Dysexecutive Syndrome – Frontal Lobe Impairment

Dysexecutive Syndrome (DES) is considered in three broad categories – cognitive, behavioural and emotional.

Dysexecutive syndrome refers to a range or cluster of cognitive, behavioural and emotional outcomes, which frequently occur together following a brain injury. 

The term ‘dysexecutive syndrome’ is preferred over ‘frontal lobe syndrome’ because it emphasises the functional deficits rather than a location of the injury. The magnitude of these deficits varies from person to person, and not everyone struggles with the same things.

It is often the case that many people struggle to recognise their deficits and just one of the reasons for this is that for many people there is a part of the brain that still thinks it can do all the things it could before. Very often, people only notice their struggles when they are trying to do something.

The outcomes can include a range of thinking issues such as having problems with maintaining attention, impaired memory, with perception – recognising things and what is going on the environment – and difficulties with language and loss of insight.

They also include emotional and behavioural changes that frequently occur following brain trauma such as, a lowered tolerance of frustration, rapid mood swings, disinhibition and anxiety.

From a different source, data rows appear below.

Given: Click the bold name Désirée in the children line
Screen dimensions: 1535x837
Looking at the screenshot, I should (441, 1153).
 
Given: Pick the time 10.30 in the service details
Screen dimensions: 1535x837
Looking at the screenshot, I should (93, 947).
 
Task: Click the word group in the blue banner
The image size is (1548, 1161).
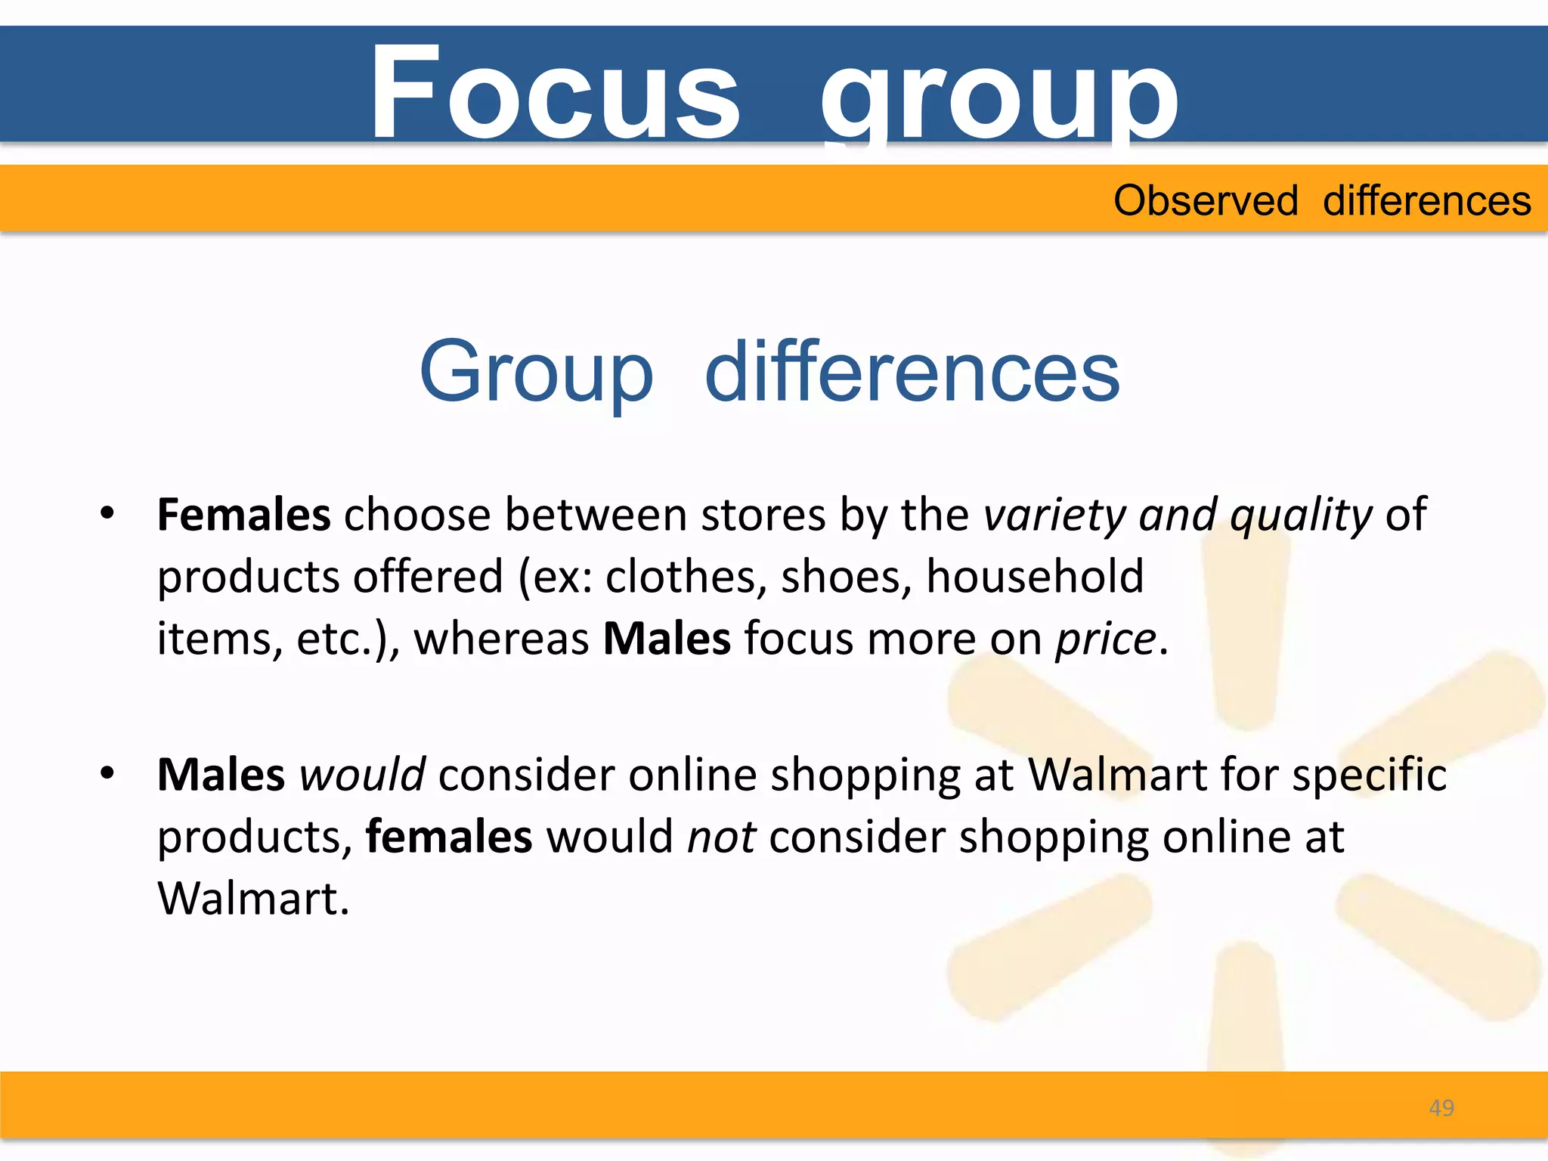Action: pyautogui.click(x=998, y=98)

If we think about it, we rarely think about, or even notice our executive skills – most of us take these functions for granted. It is usually only following neurological damage that people begin to notice things like, the inability to think ahead, to be able to ‘visualise’ and see the bigger picture, process information and thoughts, problem solve and reach conclusions.

All of these outcomes are very disabling, and just trying to break through these can be incredibly frustrating. We will talk about all of these things and many more in much more detail on the attributed pages.

Because these cognitive, behavioural, and emotional outcomes often happen together, there can be a lot of confusion about the overlap. Try to resist worrying too much about the exact route of a problem, and think instead in terms of questions. For example:-

  • Cognitive– Am I having trouble working out how to do something? Do people try and show me how to do things?
  • Behavioural– Are people telling me that I have changed and don’t behave in the same ways; or, am I aware after consideration that the way I approach things is different?
  • Emotional– Are people telling me that I am more sensitive, more easily upset, or that I react in a different way to how I would have done before? Do I feel out-of-control?

We address each of these areas in lots of detail explaining how it may feel to the injured person, and also the everyday observations made by families and friends. Most importantly, we cover what is ‘really’ going on to increase understanding.

If you want to know more about the technicalities, there is an excellent description of Dysexecutive Syndrome on Wikipedia. The article is straightforward and explains why the terminology changed from ‘Frontal Lobe Syndrome.’ The latter diagnostic descriptive refers to an area of the brain, rather than the symptoms and outcomes. Often these outcomes do not manifest just from the damage to the frontal lobes, and so the diagnostic descriptive was changed to Dysexecutive Syndrome.